Direction: Copy the records from the line containing "Given: Expand the Ville" through the end of the records, replacing "Choose" with "Select" and leaving everything else unchanged.

··········

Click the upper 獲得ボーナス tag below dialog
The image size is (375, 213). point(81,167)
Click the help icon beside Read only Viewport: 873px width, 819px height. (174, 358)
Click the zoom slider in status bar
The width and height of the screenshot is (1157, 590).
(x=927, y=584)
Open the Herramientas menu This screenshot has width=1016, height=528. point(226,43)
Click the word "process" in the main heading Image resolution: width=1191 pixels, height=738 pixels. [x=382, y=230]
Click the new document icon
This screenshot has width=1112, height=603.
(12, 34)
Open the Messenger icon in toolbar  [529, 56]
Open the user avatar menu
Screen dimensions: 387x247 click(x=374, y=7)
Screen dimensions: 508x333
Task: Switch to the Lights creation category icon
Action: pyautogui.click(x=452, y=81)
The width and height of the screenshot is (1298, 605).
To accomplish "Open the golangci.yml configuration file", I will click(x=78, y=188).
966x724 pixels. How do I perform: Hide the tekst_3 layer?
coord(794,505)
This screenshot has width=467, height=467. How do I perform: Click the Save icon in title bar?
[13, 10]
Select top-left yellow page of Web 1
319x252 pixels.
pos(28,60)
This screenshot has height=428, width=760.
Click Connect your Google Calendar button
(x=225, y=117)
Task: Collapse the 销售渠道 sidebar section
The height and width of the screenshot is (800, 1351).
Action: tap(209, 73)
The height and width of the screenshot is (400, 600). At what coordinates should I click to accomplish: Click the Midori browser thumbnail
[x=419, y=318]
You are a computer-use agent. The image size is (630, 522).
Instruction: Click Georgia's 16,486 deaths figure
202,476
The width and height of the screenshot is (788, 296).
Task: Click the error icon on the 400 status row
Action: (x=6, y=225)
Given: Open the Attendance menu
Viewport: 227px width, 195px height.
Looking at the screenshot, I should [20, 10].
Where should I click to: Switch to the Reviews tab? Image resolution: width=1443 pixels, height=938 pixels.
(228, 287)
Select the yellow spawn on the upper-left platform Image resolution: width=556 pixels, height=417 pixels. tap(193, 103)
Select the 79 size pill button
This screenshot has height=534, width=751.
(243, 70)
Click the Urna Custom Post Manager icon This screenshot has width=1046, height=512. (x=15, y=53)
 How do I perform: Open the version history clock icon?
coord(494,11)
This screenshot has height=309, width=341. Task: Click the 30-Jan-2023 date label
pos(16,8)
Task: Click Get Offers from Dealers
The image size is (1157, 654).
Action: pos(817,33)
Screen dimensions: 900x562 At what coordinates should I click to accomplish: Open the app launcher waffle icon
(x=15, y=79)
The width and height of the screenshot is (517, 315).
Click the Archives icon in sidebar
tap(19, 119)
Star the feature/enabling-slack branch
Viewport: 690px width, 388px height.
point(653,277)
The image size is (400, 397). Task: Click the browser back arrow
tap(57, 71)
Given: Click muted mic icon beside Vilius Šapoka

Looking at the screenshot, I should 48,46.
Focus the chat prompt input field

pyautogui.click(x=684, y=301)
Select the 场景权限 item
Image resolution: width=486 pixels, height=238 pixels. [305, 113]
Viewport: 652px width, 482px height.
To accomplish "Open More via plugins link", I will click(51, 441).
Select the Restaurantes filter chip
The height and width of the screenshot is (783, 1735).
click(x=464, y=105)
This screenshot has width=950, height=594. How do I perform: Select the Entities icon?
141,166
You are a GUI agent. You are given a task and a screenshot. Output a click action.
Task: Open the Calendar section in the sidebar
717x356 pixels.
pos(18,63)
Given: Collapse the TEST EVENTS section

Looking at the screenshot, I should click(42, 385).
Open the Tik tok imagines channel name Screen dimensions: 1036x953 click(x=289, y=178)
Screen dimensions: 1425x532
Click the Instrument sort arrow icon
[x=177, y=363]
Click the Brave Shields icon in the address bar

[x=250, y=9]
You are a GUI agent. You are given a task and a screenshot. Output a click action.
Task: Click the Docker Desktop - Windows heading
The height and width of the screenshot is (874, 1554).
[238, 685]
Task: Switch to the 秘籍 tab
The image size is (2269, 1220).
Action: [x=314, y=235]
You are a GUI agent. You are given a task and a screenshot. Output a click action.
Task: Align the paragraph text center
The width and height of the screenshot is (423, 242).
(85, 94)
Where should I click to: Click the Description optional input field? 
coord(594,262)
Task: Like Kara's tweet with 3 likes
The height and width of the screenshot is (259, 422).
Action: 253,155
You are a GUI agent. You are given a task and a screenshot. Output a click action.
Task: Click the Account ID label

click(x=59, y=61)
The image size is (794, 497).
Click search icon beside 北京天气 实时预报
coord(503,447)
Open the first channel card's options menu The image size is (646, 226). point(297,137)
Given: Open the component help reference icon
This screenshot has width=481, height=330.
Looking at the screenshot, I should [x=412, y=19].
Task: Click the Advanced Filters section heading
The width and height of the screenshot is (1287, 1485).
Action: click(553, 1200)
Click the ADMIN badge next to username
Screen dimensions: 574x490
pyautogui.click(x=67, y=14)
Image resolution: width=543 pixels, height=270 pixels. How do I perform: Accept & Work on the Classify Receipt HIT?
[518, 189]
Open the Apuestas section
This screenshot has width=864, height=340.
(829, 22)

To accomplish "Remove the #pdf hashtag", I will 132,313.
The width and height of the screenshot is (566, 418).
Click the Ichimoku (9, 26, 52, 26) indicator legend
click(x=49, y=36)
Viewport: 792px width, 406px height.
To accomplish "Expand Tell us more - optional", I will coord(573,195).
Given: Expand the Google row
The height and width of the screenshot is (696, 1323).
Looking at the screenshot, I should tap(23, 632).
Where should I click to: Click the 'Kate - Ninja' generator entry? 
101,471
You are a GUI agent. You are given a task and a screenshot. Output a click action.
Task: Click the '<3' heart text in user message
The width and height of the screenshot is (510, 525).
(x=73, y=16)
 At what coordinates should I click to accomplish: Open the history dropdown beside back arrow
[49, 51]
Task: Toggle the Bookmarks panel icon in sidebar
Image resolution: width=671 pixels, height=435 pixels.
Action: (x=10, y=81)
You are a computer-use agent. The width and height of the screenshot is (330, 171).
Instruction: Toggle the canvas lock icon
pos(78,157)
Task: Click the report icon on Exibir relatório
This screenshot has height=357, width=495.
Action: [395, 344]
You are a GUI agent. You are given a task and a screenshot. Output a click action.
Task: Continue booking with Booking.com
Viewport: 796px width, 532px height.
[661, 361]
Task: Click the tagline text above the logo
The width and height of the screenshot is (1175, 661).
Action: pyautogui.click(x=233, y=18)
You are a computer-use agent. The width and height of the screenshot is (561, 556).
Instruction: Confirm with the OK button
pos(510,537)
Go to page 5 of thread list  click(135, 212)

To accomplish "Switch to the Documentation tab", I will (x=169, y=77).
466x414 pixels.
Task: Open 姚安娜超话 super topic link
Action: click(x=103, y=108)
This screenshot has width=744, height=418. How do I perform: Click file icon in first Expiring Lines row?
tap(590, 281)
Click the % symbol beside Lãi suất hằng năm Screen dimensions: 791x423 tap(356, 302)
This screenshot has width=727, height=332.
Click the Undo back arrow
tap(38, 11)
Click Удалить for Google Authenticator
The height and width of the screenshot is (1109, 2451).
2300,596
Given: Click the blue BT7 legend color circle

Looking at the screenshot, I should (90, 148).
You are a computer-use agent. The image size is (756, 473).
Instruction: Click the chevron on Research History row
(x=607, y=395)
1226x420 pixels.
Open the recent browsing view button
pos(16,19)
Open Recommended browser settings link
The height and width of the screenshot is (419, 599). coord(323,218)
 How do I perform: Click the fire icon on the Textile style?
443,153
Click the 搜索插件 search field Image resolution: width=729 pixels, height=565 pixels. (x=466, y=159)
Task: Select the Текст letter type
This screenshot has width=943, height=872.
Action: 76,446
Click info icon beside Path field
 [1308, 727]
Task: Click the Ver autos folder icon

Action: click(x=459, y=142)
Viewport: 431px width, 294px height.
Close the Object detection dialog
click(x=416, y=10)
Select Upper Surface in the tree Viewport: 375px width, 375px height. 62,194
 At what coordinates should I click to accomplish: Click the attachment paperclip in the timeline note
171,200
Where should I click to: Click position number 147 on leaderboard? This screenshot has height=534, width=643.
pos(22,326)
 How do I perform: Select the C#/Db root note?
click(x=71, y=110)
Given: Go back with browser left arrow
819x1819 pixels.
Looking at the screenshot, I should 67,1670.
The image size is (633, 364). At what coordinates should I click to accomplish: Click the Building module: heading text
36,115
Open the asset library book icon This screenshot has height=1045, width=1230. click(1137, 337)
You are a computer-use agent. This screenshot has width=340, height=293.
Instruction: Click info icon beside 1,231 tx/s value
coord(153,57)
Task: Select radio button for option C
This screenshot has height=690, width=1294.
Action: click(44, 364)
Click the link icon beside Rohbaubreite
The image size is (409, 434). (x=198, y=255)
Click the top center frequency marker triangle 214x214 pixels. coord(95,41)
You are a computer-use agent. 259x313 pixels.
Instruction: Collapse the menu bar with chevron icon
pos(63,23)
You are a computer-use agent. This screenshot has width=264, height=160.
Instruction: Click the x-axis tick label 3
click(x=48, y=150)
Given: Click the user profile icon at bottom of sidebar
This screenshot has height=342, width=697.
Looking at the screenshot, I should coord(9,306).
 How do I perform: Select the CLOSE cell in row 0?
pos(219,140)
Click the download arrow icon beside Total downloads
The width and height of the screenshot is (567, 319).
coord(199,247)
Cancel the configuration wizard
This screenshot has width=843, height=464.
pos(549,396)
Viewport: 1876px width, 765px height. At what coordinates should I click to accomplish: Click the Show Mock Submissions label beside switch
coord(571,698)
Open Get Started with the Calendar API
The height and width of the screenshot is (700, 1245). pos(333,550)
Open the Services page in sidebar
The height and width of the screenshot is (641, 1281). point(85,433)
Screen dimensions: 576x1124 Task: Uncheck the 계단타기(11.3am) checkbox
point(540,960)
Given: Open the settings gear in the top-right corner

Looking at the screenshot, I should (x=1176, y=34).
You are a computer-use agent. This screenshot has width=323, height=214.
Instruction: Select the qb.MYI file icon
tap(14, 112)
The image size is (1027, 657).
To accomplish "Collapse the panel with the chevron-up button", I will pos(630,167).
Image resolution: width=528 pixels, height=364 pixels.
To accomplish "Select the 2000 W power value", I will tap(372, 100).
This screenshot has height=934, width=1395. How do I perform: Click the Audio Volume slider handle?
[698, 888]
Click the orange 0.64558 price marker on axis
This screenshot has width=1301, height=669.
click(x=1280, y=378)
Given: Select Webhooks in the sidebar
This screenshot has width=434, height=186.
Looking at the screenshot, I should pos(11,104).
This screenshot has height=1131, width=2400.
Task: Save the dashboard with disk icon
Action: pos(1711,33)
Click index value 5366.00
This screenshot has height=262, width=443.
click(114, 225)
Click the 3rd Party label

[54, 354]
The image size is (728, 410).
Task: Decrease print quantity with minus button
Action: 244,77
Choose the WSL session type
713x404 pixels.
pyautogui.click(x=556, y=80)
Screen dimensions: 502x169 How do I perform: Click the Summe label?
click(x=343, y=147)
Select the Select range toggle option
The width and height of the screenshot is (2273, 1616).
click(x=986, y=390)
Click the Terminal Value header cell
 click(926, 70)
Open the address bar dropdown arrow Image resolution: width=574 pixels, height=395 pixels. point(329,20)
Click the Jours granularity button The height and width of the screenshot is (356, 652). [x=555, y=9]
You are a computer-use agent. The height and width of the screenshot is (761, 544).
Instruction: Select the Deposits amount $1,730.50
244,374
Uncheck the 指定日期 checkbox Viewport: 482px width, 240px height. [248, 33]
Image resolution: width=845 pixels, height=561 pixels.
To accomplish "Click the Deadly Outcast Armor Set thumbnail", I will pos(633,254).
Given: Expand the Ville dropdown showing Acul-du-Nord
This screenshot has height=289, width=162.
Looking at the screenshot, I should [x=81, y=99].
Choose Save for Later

··········

Task solution:
Given: Expand the Ville dropdown showing Acul-du-Nord
This screenshot has height=289, width=162.
Looking at the screenshot, I should [x=81, y=99].
Select Save for Later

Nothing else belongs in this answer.